> [RECORDS SHOWN]
######

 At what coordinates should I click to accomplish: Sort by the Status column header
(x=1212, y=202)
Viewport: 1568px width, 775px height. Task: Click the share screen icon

######

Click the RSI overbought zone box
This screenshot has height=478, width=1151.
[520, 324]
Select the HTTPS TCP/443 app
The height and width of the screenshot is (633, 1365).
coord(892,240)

######

> [TASK TO CARRY OUT]
After locating the line with "At what coordinates" above, return that line and every later line through the one with "Viewport: 1568px width, 775px", word for word and with nothing else.

> [FINISHED EXERCISE]
 At what coordinates should I click to accomplish: Sort by the Status column header
(x=1212, y=202)
Viewport: 1568px width, 775px height. Task: Click the share screen icon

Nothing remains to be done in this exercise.